TWOJE ZADANIE: Wypisz bez żadnych zmian wiersze rekordów, zaczynając od wiersza, w którym jest „This screenshot has height=291, width=241.”, i kończąc na ostatnim wierszu rekordów, z oboma krańcami włącznie.
──────── DANE WEJŚCIOWE
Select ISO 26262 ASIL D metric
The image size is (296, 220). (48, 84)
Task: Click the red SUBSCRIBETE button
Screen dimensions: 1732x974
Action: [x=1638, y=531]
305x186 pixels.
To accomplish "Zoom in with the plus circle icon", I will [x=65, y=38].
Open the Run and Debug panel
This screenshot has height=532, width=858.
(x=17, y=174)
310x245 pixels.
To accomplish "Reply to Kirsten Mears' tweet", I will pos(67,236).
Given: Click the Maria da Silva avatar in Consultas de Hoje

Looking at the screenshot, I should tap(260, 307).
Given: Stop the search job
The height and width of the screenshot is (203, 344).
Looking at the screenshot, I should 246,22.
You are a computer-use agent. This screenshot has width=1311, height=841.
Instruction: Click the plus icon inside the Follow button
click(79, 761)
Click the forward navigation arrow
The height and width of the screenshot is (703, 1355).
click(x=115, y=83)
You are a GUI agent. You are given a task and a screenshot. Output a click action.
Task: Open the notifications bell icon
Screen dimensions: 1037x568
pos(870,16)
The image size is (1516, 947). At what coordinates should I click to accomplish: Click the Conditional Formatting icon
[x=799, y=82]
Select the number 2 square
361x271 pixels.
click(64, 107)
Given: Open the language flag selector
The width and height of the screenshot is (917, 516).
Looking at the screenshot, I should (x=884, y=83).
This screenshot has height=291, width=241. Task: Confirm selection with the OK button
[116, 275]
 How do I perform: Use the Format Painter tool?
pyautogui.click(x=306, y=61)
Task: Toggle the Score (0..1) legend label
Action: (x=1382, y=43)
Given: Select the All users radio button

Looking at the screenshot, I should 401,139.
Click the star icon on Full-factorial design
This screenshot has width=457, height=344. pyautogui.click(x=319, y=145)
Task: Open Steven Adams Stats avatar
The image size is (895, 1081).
────────────────
PEŁNA ODPOWIEDŹ:
This screenshot has height=291, width=241. Task: Confirm selection with the OK button
[116, 275]
 How do I perform: Use the Format Painter tool?
pyautogui.click(x=306, y=61)
Task: Toggle the Score (0..1) legend label
Action: (x=1382, y=43)
Given: Select the All users radio button

Looking at the screenshot, I should 401,139.
Click the star icon on Full-factorial design
This screenshot has width=457, height=344. pyautogui.click(x=319, y=145)
Task: Open Steven Adams Stats avatar
The image size is (895, 1081).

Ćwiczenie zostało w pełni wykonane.